Summer Graduate Student Residents: September 27, 2022

Fall Faculty Residents: October 4, 11, 18, 25

Fall Graduate Student Residents: November 8

September 27: Summer Graduate Scholars in Residence

flier showing the titles and speakers for each talkRegister here.
  • “Contemporary (Re)Tellings of Isabel la Negra in Puerto Rican Literature” by Emily Sterk, Department of Spanish, Italian and Portuguese.
  • “Silicon Valley Stories: Reckonings, Recursions, and Infinite Loops” by Robert Nguyen, Department of English.
  • “Speculative Formations: Queer and Trans Communities in the Long Twentieth Century” by Liz Schoppelrei, Department of Comparative Literature; Women’s, Gender, and Sexuality Studies; German.

Faculty Scholars in Residence

October 4: Burleigh Hendrickson, Assistant Professor of French and Francophone Studies

Register here.

Losing Empire, Becoming Haitian: Indignation, Reparation, and Recognition

While there exists a vast scholarship on attempts to retain and expand French imperial glory, and equally impressive accounts of anti-colonial resistance, there is comparatively little published research on the restructuring of notions of indignation/dignity or national belonging following imperial loss. This presentation explores how so-called “enlightened” societies reconciled declarations of universal freedoms alongside attacks on the dignity of others. At the same time, it asks in what instances human beings draw a line in the sand to demand respect and mutual recognition for and from others? From merchants and plantation owners to rebellious Haitians, French citizens and colonial subjects alike were clearly impacted by these reorganizations of empire. Reactionary foreign policies in the realms of commerce and immigration could reposition French superiority and alter economic and demographic landscapes. While French refugees demanded reparations for lost property after being expelled from colonial Saint-Domingue, Haiti’s new political leadership penned indignant letters of consternation addressed to French aggressors in the early 19th century. From reactionary depictions of foreign bodies to new affirmations of Frenchness against former colonial subjects, this presentation interrogates the process of losing empire from the perspectives of both former colonizers and the newly sovereign.
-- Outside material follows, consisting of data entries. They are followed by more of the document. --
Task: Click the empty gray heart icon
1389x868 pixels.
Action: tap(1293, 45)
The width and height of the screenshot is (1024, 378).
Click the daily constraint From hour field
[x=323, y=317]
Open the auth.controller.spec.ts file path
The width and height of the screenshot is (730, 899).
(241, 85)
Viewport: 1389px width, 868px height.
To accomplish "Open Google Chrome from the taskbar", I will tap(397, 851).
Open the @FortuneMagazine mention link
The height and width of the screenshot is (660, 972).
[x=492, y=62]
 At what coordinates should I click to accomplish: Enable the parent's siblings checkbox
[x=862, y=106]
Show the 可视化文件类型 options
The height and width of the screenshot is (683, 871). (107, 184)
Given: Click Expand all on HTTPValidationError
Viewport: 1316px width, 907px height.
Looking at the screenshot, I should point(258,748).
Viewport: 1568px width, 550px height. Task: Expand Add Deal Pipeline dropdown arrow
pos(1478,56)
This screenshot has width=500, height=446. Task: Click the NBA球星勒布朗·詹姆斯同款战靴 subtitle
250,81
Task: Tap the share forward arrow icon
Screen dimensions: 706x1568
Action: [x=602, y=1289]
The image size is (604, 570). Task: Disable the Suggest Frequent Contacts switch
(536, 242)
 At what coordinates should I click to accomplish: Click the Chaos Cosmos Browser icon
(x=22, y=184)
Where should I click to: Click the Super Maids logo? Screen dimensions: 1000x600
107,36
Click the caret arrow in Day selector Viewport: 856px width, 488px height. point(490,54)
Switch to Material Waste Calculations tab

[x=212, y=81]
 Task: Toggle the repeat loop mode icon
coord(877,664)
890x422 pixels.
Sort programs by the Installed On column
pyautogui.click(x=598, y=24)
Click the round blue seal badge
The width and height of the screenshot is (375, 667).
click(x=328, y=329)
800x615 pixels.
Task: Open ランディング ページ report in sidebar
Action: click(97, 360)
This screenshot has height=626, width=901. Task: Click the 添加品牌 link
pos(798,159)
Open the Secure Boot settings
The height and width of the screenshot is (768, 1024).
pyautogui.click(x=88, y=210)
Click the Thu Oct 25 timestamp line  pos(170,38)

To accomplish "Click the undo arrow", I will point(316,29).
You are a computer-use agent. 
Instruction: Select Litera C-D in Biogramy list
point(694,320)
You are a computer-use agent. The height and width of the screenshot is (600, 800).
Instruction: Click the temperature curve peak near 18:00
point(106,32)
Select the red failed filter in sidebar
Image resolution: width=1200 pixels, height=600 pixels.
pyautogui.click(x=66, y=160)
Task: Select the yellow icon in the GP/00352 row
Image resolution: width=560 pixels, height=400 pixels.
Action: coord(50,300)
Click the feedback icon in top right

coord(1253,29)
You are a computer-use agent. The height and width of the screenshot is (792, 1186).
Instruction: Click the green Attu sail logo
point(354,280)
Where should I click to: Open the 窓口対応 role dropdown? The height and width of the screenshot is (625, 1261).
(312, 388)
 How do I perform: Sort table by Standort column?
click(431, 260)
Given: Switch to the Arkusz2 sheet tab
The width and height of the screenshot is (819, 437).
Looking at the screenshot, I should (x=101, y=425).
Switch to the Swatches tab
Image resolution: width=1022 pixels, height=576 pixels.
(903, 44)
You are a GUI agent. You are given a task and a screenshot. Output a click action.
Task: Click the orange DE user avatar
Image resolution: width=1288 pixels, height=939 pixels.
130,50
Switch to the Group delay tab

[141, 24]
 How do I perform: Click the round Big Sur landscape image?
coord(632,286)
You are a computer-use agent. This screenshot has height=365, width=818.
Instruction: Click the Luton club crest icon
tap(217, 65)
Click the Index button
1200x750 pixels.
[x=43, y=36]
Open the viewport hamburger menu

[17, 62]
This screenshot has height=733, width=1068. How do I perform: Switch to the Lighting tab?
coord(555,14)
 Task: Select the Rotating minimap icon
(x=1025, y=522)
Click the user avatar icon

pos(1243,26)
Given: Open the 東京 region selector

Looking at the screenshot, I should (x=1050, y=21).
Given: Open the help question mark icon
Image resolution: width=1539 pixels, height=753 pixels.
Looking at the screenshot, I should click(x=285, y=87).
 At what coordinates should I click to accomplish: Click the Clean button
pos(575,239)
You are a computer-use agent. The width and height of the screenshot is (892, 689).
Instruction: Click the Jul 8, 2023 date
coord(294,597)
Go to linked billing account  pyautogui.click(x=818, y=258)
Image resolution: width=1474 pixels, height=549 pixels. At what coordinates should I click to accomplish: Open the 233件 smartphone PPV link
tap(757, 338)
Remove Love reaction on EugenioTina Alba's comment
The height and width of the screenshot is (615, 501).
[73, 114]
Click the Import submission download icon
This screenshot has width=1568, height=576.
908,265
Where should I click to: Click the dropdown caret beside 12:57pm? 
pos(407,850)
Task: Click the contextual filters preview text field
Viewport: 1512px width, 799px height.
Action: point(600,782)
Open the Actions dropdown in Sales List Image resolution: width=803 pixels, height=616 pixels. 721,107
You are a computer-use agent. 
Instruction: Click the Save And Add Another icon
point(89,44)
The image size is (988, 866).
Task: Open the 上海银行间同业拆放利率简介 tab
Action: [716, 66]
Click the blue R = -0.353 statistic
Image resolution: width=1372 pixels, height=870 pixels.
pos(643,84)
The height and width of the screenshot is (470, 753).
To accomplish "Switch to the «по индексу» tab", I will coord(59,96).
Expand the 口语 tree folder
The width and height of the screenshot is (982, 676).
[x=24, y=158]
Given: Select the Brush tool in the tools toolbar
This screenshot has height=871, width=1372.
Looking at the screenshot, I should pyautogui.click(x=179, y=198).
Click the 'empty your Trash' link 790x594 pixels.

 Image: “Traité de Haïti (1825).” The author of the image is unknown. It is in the public domain, reproduced from Victor Duruy, Histoire populaire contemporaine de la France, Tome premier, Paris, Lahure, 1864.


October 11: Yuliya V. Ladygina, Assistant Professor of Russian and Global Studies

Register here.

Hauntology, Ruins, Macabre, & a Promise of a Brighter Future in Valentyn Vasyanovych’s Atlantis (2019)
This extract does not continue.